The SciPy library includes a comprehensive set of functions for working with orthogonal polynomials, including Hermite polynomials. By using the scipy.special.hermite() function, one can generate Hermite polynomials to assist in converting a polynomial.

Here’s an example:

from scipy.special import hermite
import numpy as np

# Degree of polynomial
n = 3
# Create an array for coefficients (for x^3)
coefs = np.zeros(n+1)
coefs[-1] = 1
# Get the Hermite polynomial of degree n
H_n = hermite(n)
# Evaluate the Hermite polynomial at the coefficients
hermite_series_coef = H_n(coefs)

print(hermite_series_coef)

Output:

[ 0. 0. 0. 6.]

In this snippet, scipy.special.hermite() is used to create a Hermite polynomial object of a specified degree. The coefficients of the polynomial to be converted are then evaluated using the created Hermite polynomial object, yielding the Hermite series coefficients.

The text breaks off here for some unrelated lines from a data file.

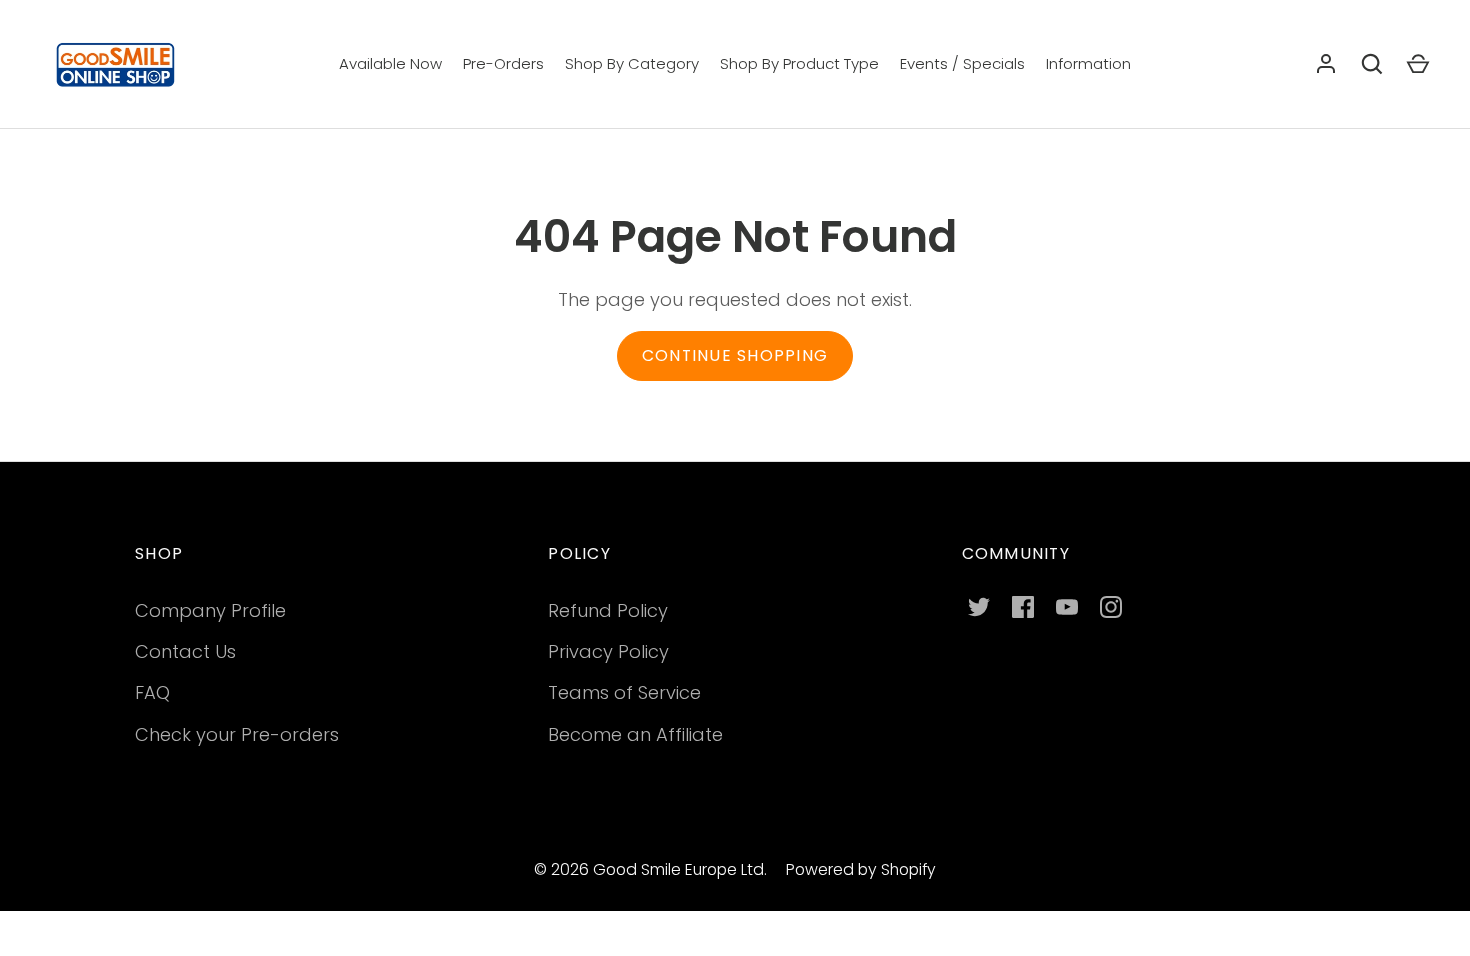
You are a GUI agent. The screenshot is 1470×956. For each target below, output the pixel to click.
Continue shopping (735, 355)
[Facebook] (1023, 607)
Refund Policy (608, 610)
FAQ (152, 692)
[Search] (1372, 64)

Bonus One-Liner Method 5: Leveraging NumPy’s Polynomial Conversion

NumPy allows for concise polynomial conversions with its array-based structure. With a one-liner, you can convert standard polynomial coefficients to Hermite series coefficients by using numpy.polynomial.polynomial.Polynomial() in conjunction with the Hermite module.

Here’s an example:

from numpy.polynomial import Polynomial
from numpy.polynomial.hermite import hermefrompoly

# Define the polynomial coefficients
poly_coefs = [0, 0, 0, 1]  # Coefficients for x^3
# Convert to Hermite series coefficients
hermite_coefs = hermefrompoly(Polynomial(poly_coefs).coef)

print(hermite_coefs)

Output:

[ 0. 0. 0. 6.]

This one-liner uses the Polynomial class to define a polynomial and then converts its coefficients to the Hermite basis with hermefrompoly(). The ease of use and succinct code are the main advantages of this approach.

Summary/Discussion

  • Method 1: NumPy’s Hermite Module. Strengths: Direct, efficient, and part of a well-established library. Weaknesses: Requires knowledge of the polynomial’s roots.
  • Method 2: Manual Coefficient Calculation. Strengths: Educational and does not rely on external libraries. Weaknesses: Potentially prone to errors and less efficient for high-degree polynomials.
  • Method 3: Symbolic Computation with SymPy. Strengths: Provides exact arithmetic and symbolic manipulation. Weaknesses: May be slower and overkill for simple conversions.
  • Method 4: Using SciPy’s Orthogonal Polynomial Library. Strengths: Accurate and uses a reputable scientific library. Weaknesses: Syntax can be less intuitive compared to NumPy.
  • Bonus Method 5: Leveraging NumPy’s Polynomial Conversion. Strengths: Extremely concise and user-friendly. Weaknesses: Hides the underlying computational process, which may not suit all applications.